Aside from the fabulous alliterative sound-joy and astonishing rhythms of this poem, it offers powerful, realistic description of a bird that manages to operate symbolically if the reader chooses to interpret it that way (as Hopkins surely meant his readers to do). I propose that there are several hinges in this poem, most spectacularly the center line in the center stanza, exclamation and capitalization marking the spot. It is at this point in the poet’s observation that pride, plume, brute beauty suddenly buckle: the falcon wings fold, plunge, AND…the bird breaks into the dangerous shine that makes the viewer’s heart leap at the sight.

Perhaps there is a moment when the bird’s shape resembles a cross in the sky. Perhaps the sun behind the gleaming feathers sends out shimmers like flames, the glory of God illuminated. Or it’s just a falcon, handsome and gliding on the big wind, but that hinge in the poem’s line serves to alert us to the gap (the hinge-like action of wings an unintended simile) and the continuity of the poet’s observation.

There are other hinges that work in the piece, such as the hyphen in its odd place at the end of the first line, promising “king” but leading instead to the string of D sounds that drum through the second line; the closed hinge of “Stirred for a bird” opening wide into the surprising exclamation that hangs of the axis of a long dash “–the achieve of; the mastery of the thing!”

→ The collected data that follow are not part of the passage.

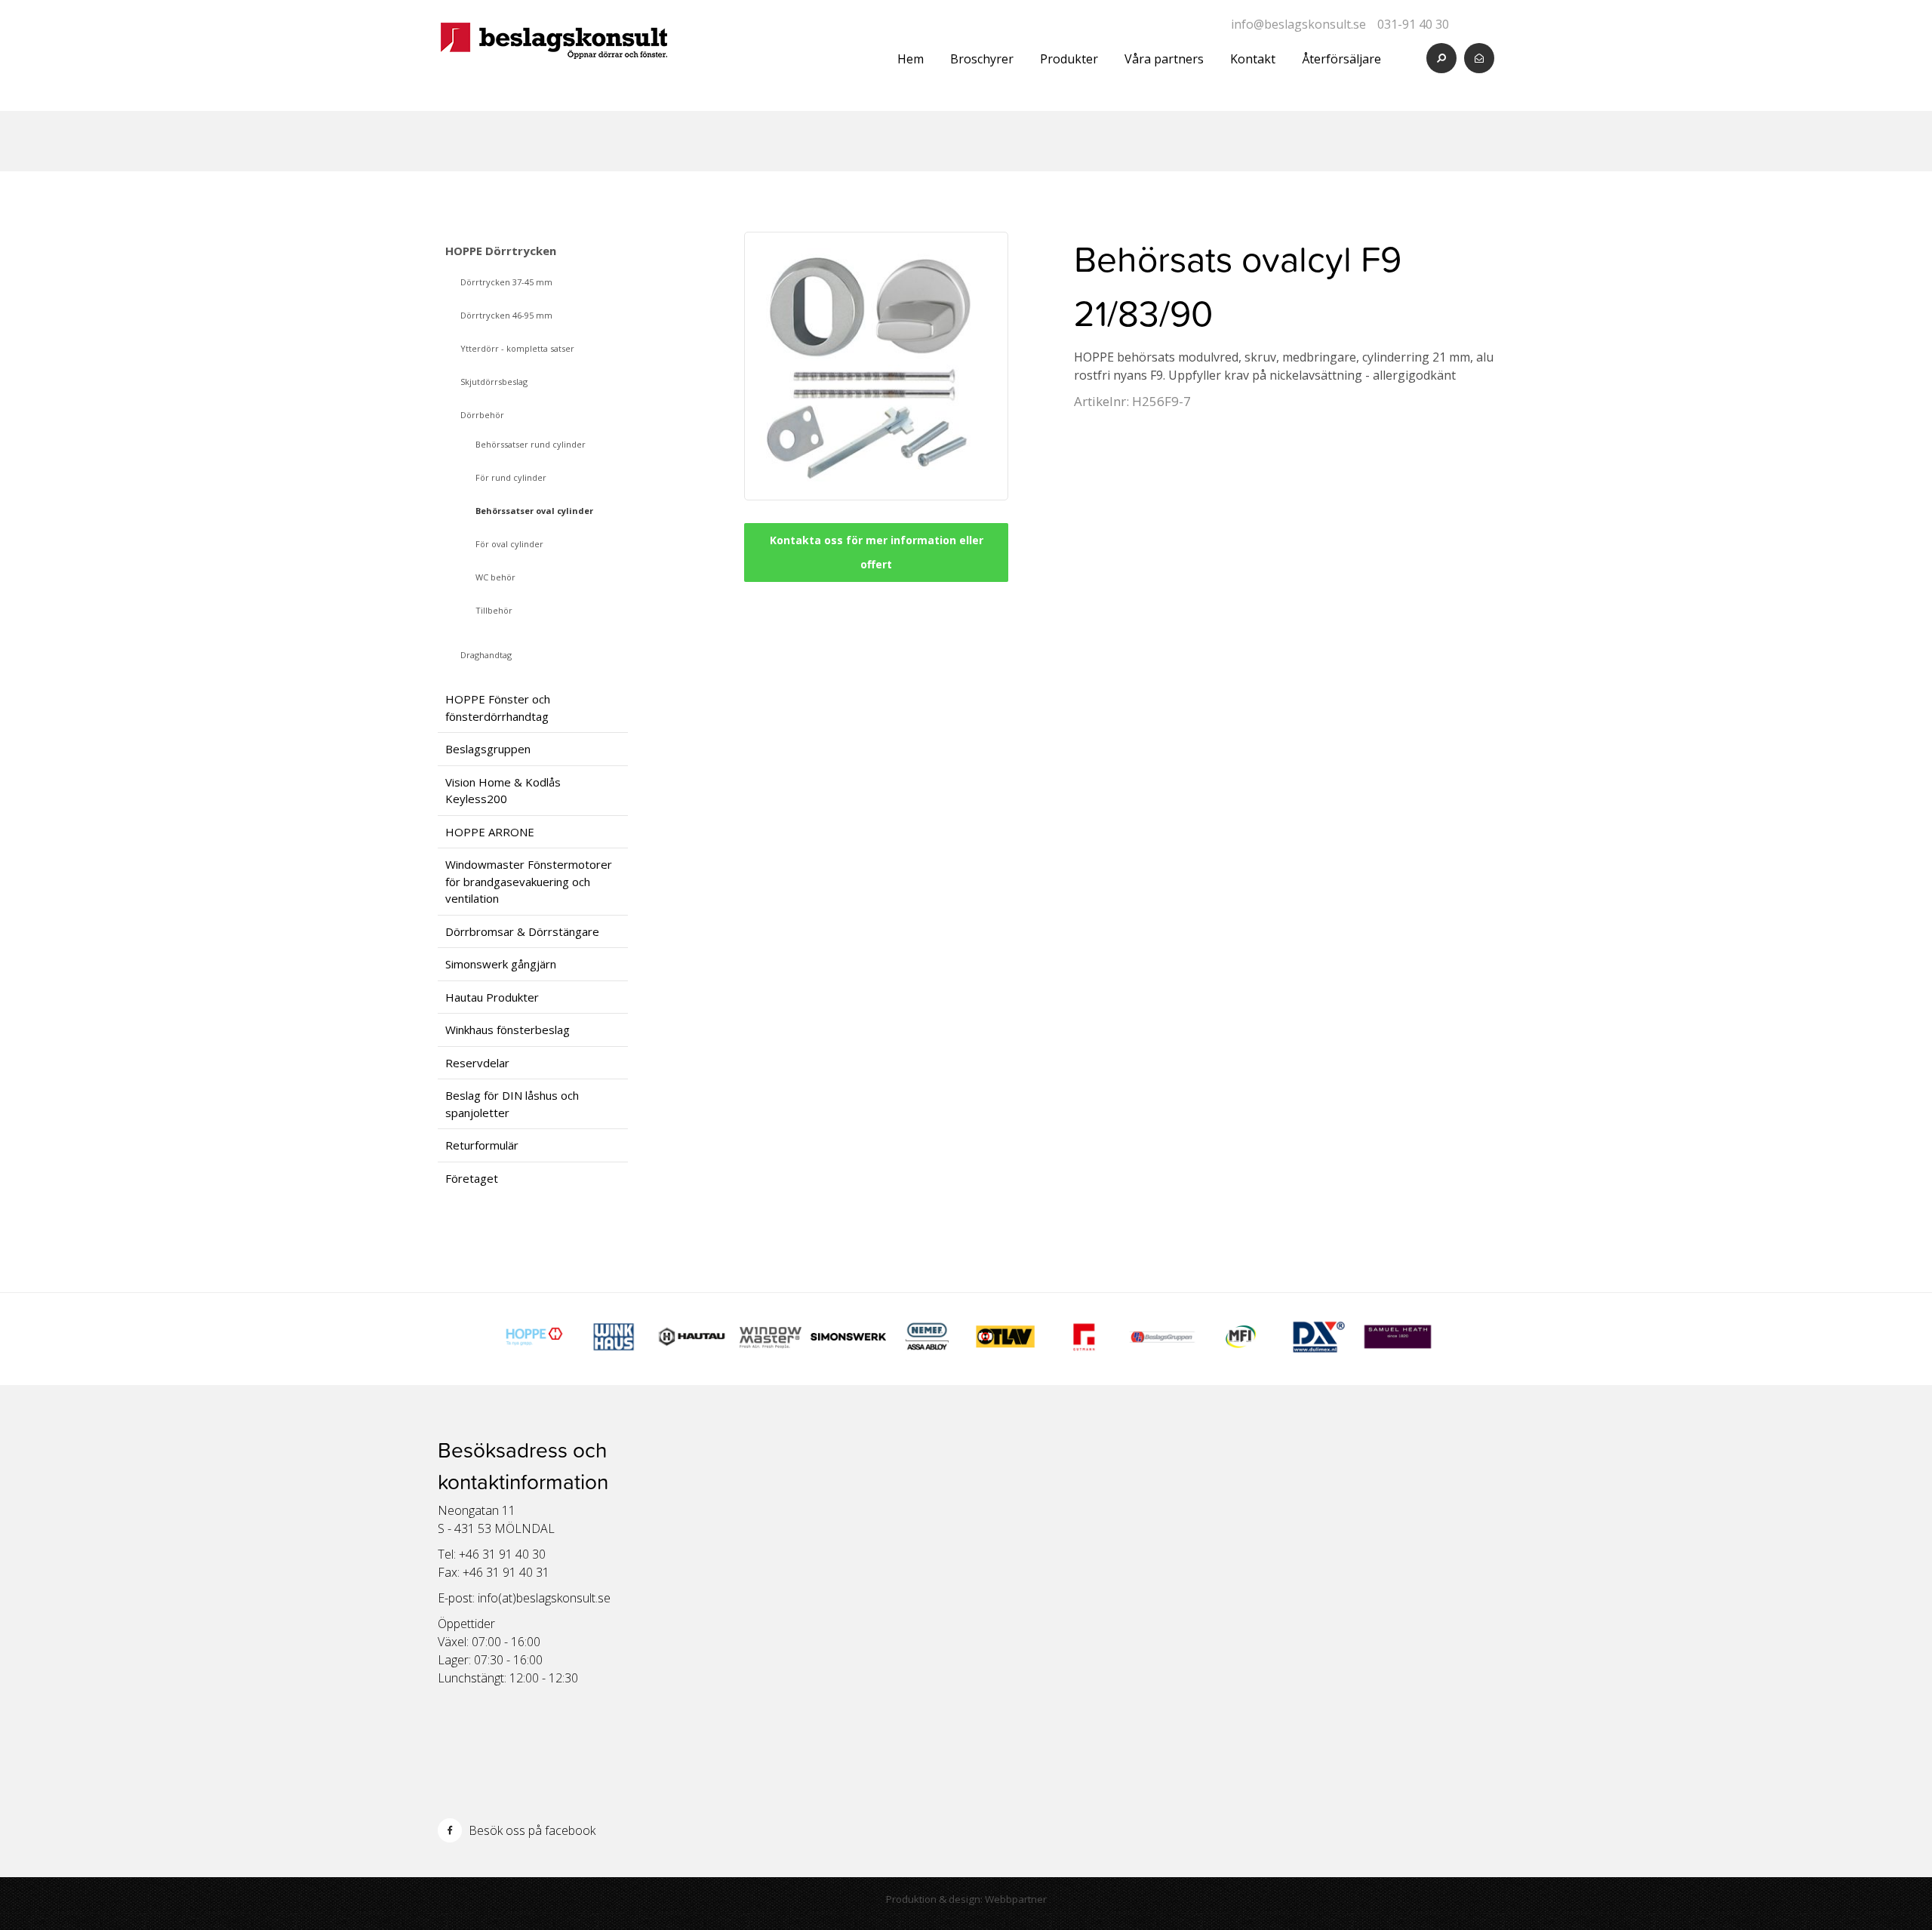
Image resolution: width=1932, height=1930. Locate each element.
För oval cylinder (509, 543)
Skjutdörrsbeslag (494, 381)
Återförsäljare (1341, 59)
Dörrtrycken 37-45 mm (506, 282)
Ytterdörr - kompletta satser (517, 348)
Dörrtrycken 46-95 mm (506, 315)
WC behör (495, 577)
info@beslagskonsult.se (1298, 24)
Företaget (471, 1178)
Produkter (1069, 59)
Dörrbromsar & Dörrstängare (522, 931)
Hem (910, 59)
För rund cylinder (510, 477)
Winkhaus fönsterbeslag (507, 1029)
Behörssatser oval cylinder (534, 510)
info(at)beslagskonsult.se (544, 1598)
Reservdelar (477, 1062)
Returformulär (481, 1145)
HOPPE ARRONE (489, 831)
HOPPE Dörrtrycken (500, 250)
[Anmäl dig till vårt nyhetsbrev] (1479, 57)
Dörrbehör (482, 414)
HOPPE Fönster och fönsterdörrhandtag (497, 707)
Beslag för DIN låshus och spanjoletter (512, 1104)
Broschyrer (982, 59)
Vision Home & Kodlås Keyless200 (503, 790)
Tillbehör (493, 610)
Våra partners (1164, 59)
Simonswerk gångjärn (500, 963)
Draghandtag (486, 654)
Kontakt (1252, 59)
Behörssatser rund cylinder (530, 444)
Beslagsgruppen (488, 748)
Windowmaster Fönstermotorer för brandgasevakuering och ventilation (528, 881)
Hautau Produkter (492, 997)
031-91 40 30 (1413, 24)
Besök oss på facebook (530, 1830)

I’m not sure I’m going to attempt Barnett’s original idea of making a poem physically into a hinge (though I have some tantalizing thoughts about ways one could accomplish that); I hope eventually to write about the joinery analogy. Meanwhile, however, I’m spending the evening with Hopkins’ “Windhover” in my mind. A pleasant way to open, or to close, a mild day late in autumn.